Standing on the shoulders of giants
On Sunday, dozens of residents stood with their heads bowed beneath Boston’s Chinatown gate to remember Chin. Wearing T-shirts reading “STOP ASIAN HATE,” they arranged candles in the shape of a heart and displayed a portrait of Chin with his name written in Chinese and “May 18, 1955 — June 23, 1982.”
Wilson Lee, co-founder of the Chinese American Citizens Alliance Boston Lodge and the Chinese American Heritage Foundation, said he and his wife have organized a vigil for Chin every June 23 for six years. Even as media attention faded, their dedication to Chin’s memory has not wavered.
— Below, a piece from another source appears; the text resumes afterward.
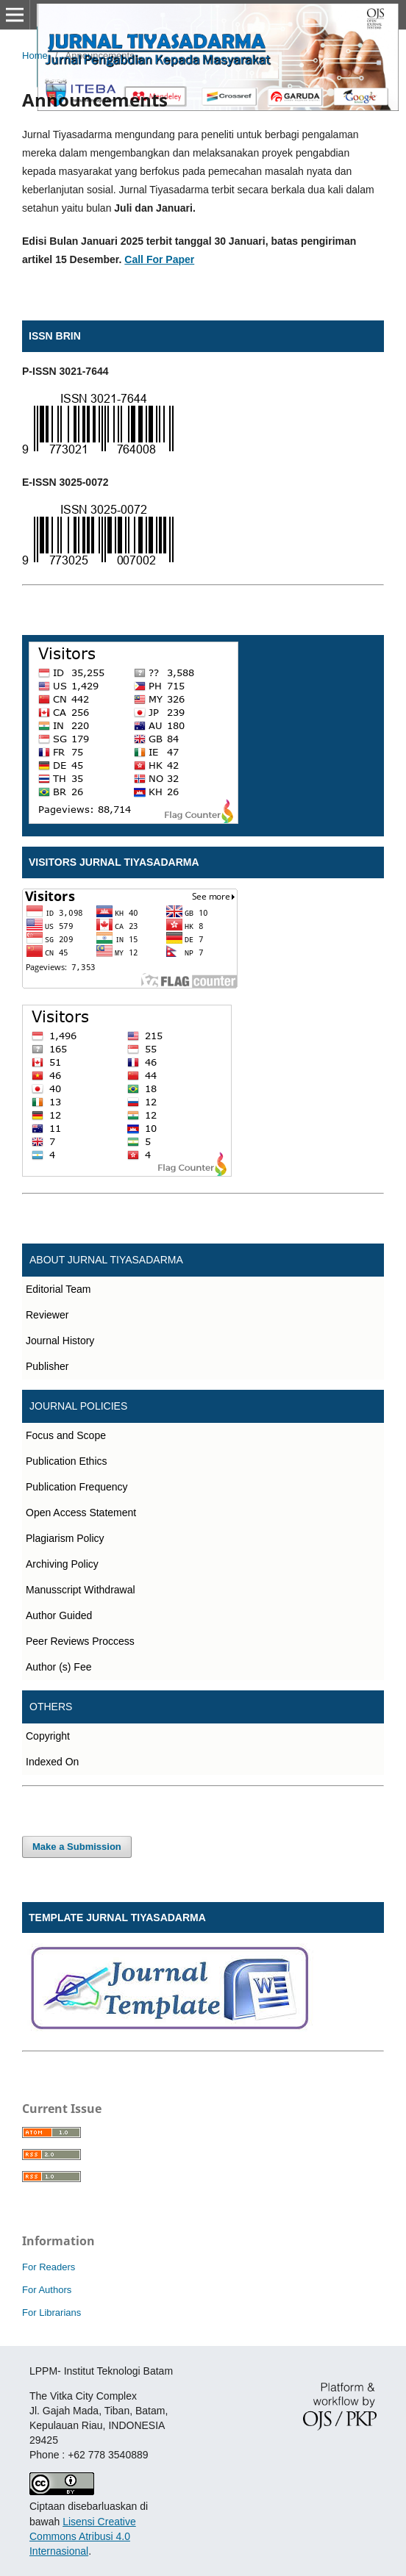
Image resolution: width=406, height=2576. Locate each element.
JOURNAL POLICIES (78, 1406)
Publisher (47, 1366)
“We’re in it for the long haul,” Lee says. “Because it’s the right thing to do, not because it’s the popular thing to do.”
A collection of local dignitaries joined the remembrance, as did 16 Asian American elementary and high school students whom Lee described as “stakeholders.” They held orange lilies and yellow flowers pressed to their chests.
“We need to make sure that future generations, especially our young people, know about the experience that he went through,” Lee says. “They are standing on the shoulders of giants, and Vincent Chin was a giant.”